I'm as sorry as anyone that we're in this position. Running JOAD clubs in Illinois and in Texas has been a big part of my life for the past 15 years. Really, like a 2nd job for that time, and one that I usually enjoyed a great deal. Unfortunately, JOAD parents have ruined that for me. I will miss working with the kids. I've never blamed a kid for any of the issues I've had to deal with. But parents these days are out of control. 
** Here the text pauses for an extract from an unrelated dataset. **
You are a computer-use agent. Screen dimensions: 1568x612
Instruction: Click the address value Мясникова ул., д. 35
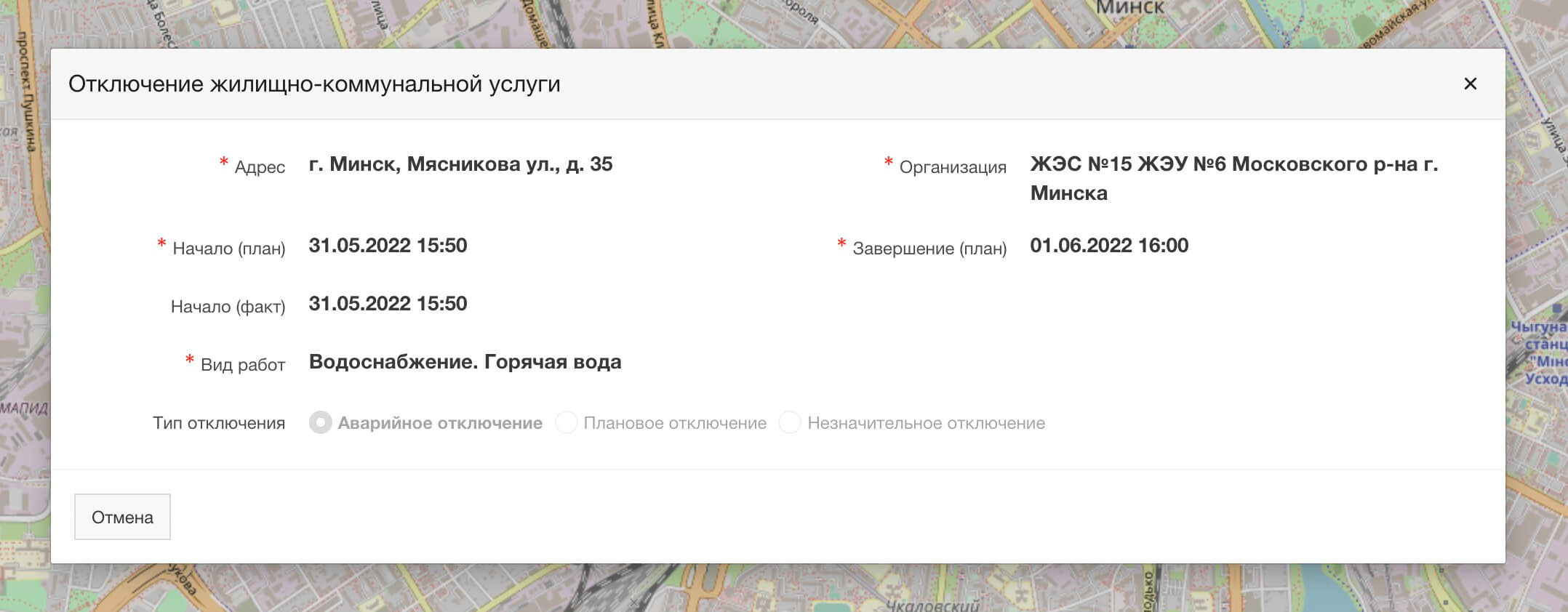(x=460, y=164)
Litigation is like a form of terrorism. You are correct that the fear of litigation is worse than the actual litigation. But I've been fighting the terrorists for 15 years and it's time for someone else to put on the flak jacket and take some fire. Just like the locals have to stand up and fight for themselves, it's time for more JOAD parents to stand up and get involved in coaching and running their clubs. I am fortunate to have had a great family take over our club and I leave it in good hands.


----------



## Elmosaurus (Sep 15, 2010)

Limbwalker,

Having followed this thread very closely, I'd be curious of your thoughts on whether just basic instruction of students, (ie, non-JOAD, but rather those just wanting to start out and learn) would shield you more adequately from the concerns of false accusation? (I know there's 'always a chance'... but would it be minimized?)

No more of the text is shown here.